How Does The Price Compare?

I recently paid for a course for professional development in an industry unrelated to photography. It cost me £700 for a weeks tuition that included a tutor, specialist facilities, and the course had both theory and practical aspects. So I think it’s a reasonable comparison.

Lets discount the maintenance loan which pays for our living expenses, so that gives us about £30k to directly compare. 30k divided into 700 is about 42.

So if I had £30k in my pocket I could either pay for three years tuition for a degree course, or 14 weeks a year tuition over three years. The numbers are comparable. You’d probably learn a similar amount (assuming you could find that many £700/week photography courses). But it’s the extras on top of the pure tuition that make a degree so much more. And it’s also the fact that you’re doing this for three years constantly, not one week a month. (Also you’d have to have a pretty mega job to be working enough to support that kind of educational habit).

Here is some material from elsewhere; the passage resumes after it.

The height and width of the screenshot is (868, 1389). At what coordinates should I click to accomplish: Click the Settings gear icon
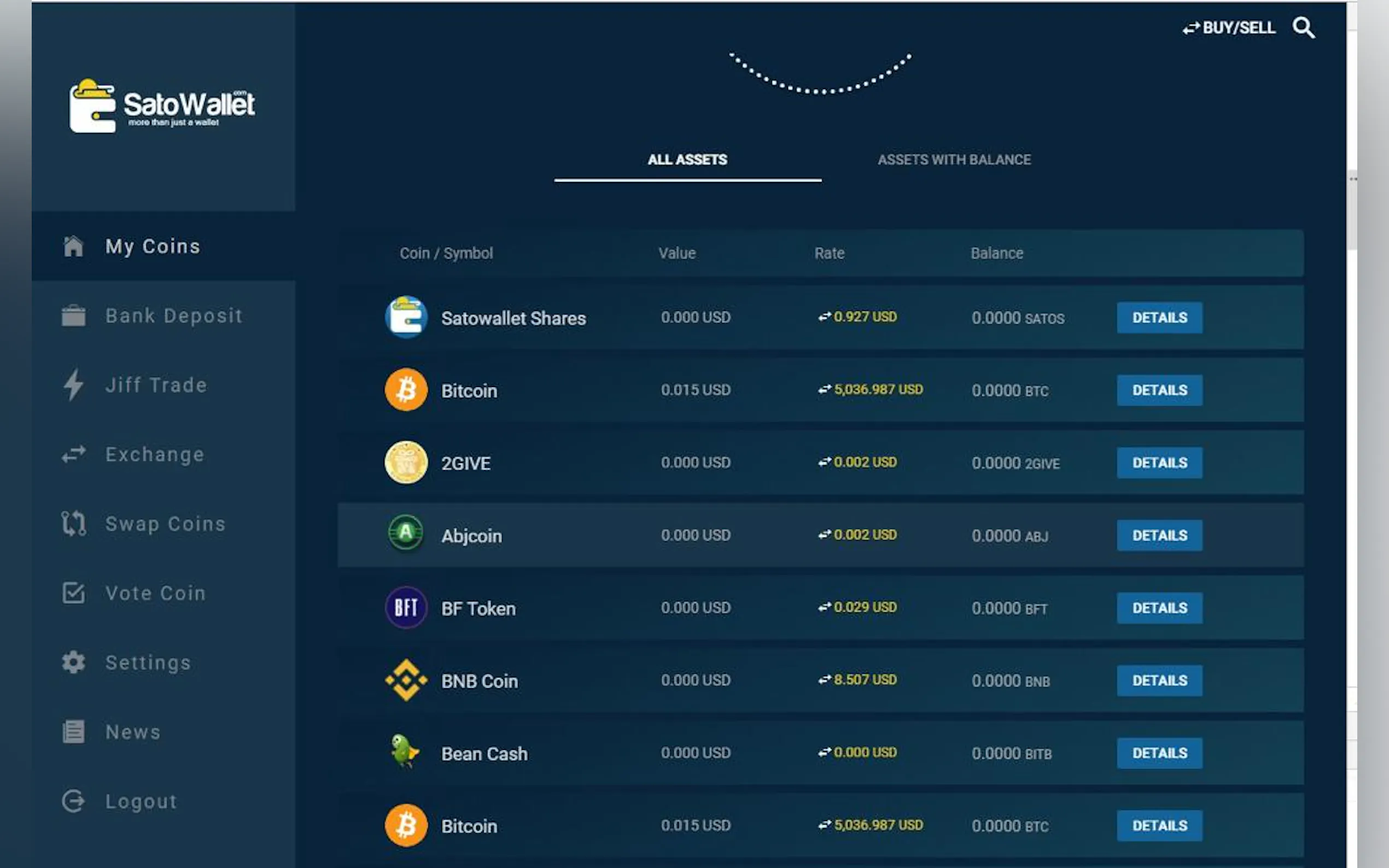tap(73, 662)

And Then There’s The Research Skills…

The elephant in the room when we talk about humanities degrees is the research skills you get taught. If you’ve not done a degree it can be easy to not realise that these skills are taught from the very first week when you start learning how to use library resources properly.

The research skills I was taught on my undergraduate degree gave me a platform that I can apply to anything else in my life. It taught me a methodical way of working through problems, and then finding, storing, and analysing information.

This is more valuable, in my mind, than almost anything else you get taught on a degree course. For me it’s been an essential skill in my own business and for other jobs that I’ve done along the way. It simply cannot be underestimated.

It’s basically project management. And you’re going to have an awful lot of projects in your photographic journey.